Exercise brief: Working from the line that contains "Click the Verbinden plug icon" down to the last line below, repeat each line exactly.

Records supplied:
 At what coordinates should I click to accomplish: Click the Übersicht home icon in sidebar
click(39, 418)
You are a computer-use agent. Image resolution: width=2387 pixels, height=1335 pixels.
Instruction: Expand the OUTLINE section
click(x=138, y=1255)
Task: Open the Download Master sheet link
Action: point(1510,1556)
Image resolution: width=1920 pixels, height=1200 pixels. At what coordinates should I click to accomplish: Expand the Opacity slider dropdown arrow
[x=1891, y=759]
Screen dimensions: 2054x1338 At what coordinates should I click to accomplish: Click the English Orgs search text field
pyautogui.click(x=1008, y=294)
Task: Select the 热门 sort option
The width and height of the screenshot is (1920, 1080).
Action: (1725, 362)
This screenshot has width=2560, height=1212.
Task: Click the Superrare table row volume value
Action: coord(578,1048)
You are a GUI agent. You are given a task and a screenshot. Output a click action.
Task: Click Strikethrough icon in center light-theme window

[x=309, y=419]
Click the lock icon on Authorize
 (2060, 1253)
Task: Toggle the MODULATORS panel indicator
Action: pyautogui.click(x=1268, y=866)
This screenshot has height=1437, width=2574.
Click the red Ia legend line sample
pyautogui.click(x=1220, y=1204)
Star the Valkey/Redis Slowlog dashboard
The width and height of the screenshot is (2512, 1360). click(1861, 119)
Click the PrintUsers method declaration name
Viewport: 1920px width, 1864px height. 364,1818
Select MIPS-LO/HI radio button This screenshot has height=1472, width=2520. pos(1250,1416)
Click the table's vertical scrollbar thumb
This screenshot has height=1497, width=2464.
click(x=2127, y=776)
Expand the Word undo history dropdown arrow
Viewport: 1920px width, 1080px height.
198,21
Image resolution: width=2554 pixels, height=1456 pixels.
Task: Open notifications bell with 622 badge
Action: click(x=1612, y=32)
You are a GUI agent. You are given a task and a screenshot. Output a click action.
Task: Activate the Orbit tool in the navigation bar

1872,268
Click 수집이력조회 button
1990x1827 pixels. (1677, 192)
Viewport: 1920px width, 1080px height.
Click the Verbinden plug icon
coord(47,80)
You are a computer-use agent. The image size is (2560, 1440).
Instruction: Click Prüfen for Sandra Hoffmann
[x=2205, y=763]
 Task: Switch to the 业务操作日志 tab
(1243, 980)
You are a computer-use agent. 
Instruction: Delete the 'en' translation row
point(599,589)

Answer section:
Click the Verbinden plug icon
coord(47,80)
You are a computer-use agent. The image size is (2560, 1440).
Instruction: Click Prüfen for Sandra Hoffmann
[x=2205, y=763]
 Task: Switch to the 业务操作日志 tab
(1243, 980)
You are a computer-use agent. 
Instruction: Delete the 'en' translation row
point(599,589)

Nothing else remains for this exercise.